You are viewing a plain text version of this content. The canonical link for it is here.

Posted to user@cassandra.apache.org by Robert Wille <rw...@fold3.com> on 2015/06/13 02:52:21 UTC

Dropped mutation messages

I am preparing to migrate a large amount of data to Cassandra. In order to test my migration code, I’ve been doing some dry runs to a test cluster. My test cluster is 2.0.15, 3 nodes, RF=1 and CL=QUORUM. I know RF=1 and CL=QUORUM is a weird combination, but my production cluster that will eventually receive this data is RF=3. I am running with RF=1 so its faster while I work out the kinks in the migration.

There are a few things that have puzzled me, after writing several 10’s of millions records to my test cluster.

My main concern is that I have a few tens of thousands of dropped mutation messages. I’m overloading my cluster. I never have more than about 10% CPU utilization (even my I/O wait is negligible).
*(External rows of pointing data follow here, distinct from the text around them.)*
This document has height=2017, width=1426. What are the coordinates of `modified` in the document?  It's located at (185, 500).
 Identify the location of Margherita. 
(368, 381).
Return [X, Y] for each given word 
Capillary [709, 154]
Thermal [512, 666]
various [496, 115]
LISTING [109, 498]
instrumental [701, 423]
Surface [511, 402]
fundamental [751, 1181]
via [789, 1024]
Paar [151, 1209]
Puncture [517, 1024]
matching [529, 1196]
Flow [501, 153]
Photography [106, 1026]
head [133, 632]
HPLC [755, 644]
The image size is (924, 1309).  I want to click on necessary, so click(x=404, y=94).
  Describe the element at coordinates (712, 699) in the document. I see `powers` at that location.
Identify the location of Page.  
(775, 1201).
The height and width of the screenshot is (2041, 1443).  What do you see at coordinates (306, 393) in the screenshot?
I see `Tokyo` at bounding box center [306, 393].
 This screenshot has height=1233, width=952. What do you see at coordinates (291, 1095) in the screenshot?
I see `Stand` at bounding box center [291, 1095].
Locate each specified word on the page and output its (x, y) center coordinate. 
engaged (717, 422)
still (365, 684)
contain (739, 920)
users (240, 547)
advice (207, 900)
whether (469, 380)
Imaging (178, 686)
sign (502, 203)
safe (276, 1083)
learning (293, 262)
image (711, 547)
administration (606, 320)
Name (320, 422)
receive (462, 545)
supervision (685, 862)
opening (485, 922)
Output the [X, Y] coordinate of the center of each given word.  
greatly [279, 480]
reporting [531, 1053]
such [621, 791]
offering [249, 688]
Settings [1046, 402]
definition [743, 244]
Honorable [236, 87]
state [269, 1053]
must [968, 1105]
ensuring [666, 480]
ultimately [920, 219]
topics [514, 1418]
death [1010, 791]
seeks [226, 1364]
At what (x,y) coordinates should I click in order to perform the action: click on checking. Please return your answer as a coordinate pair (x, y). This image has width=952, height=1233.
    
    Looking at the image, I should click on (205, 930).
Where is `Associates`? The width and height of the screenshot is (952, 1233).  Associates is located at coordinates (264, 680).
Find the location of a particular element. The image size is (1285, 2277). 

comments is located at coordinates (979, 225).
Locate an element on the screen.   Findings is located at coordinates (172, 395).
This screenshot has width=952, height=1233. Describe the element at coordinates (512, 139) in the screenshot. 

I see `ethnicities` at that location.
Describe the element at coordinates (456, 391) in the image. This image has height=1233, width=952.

A curious thing about that is that the driver hasn’t thrown any exceptions, even though mutations have been dropped. I’ve seen dropped mutation messages on my production cluster, but like this, I’ve never gotten errors back from the client. I had always assumed that one node dropped mutation messages, but the other two did not, and so quorum was satisfied. With RF=1, I don’t understand how mutation messages are being dropped and the client doesn’t tell me about it. Does this mean my cluster is missing data, and I have no idea?

Each node has a couple dozen all-time blocked FlushWriters. Is that bad?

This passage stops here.